By Scott Atkinson
On a recent Friday evening, the cast of Flint Youth Theatre’s current production The Most [Blank] City in America, rehearsed a scene in which community members have gathered for a meeting to talk about possible new names for Flint, Michigan.
“Well I’ve been thinking, and I thought that daffodils are quite nice,” one actor says to Mr. Right, a Donald Trump-esque businessman trying to take over and rebrand the city that has been labeled the most miserable and most violent in the country.
“They grow in the spring, and spring is about renewal, and new birth, and you know… winter has ended and maybe naming the city something to do with daffodils might you know, suggest that like, winter — which is all, like the bad times for Flint — is finally over and Flint’s spring has finally, you know, sprung? Or something like that…”
Then another actor, Alazsha Donerson, interrupts.
“OK! So this scene, it’s… It won’t do anything! Changing the name of the city? It’s a distraction from the bigger issues,” she says. “It’s a distraction from the water crisis, poverty, all the violence and our messed up education system.”
She goes on, calling out the other actors for ignoring issues, for not living in the city. It gets awkward.
It’s a scene in the show, a breaking of the fourth wall — but it’s also kind of real. The scene was borne out of conversations during rehearsals. When one actor says it’s a little late to be changing the show, he’s not joking. It’s one week until the show opens, and this scene is just the latest is a series of revisions and additions to the script.
That shouldn’t be surprising. Most [Blank] City in America is FYT’s way of taking on the big question of how you define a place like Flint. The project started over a year ago, led in part by FYT artist Andrew Morton, a local playwright and playwriting teacher at the University of Michigan-Flint who’s experienced at interviewing people and developing a script based on their stories and input. Previous community-based theater projects include Embers, a play about a record-breaking string of arsons in Flint, and State of Emergency, about Michigan’s emergency manager law (which many now blame for Flint’s water crisis).“It was tough because this play was inspired by what it’s like to call this place home,” Morton says. “But that means a lot of different things to a lot of different people.”
The show opened April 16. Upon entering the theater, audience members receive postcards with a picture of Flint’s “rock,” a concrete block near an expressway entrance ramp on the west side of Flint that every few days is painted with a new mural or message. The postcards read “Most ____ City in America,” and patrons are asked to fill in an appropriate word.

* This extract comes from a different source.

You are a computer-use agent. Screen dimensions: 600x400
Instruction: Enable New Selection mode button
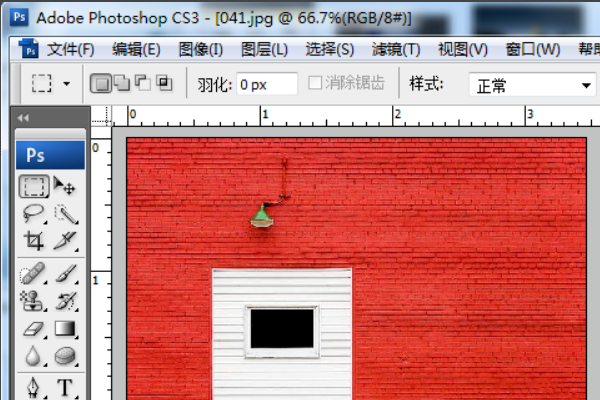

FYT’s executive director, Jeremy Winchester, says that once FYT decided to pursue a Flint-based play, the challenge of trying to name or define the city was there from the beginning.
“It was right after one of those publications calling Flint the most violent city in America, or the most dangerous, or the most left behind…or it might have been the Laura Dimon one,” he said, referring to a mic.com article with the original headline of “This is America’s Most Apocalyptic, Violent City — And You’ve Probably Never Heard of It.” (After a significant backlash from the Flint community, the headline was changed to “This is One of America’s Most Violent Cities — And It Deserves More Attention.”)
“I think it was that one that sparked this dialogue of, sure, violent is an accurate word. But so could be forgotten, or resilient, tenacious. I mean, any number of words,” Winchester says. “The words we use to describe ourselves affect how we think about ourselves. … What it means to live in a city with high crime statistics, none of that changes, but it certainly does affect our sense of how inevitable those things are or not, how changeable those things are or not.”Winchester doesn’t have to do projects like this. Past Flint Youth Theatre productions have been about what you might expect: “Frog and Toad,” “The Cat in the Hat,” and other classically kid-appropriate material. But plays like this one are why he returned to his hometown in 2012 to run Flint Youth Theatre.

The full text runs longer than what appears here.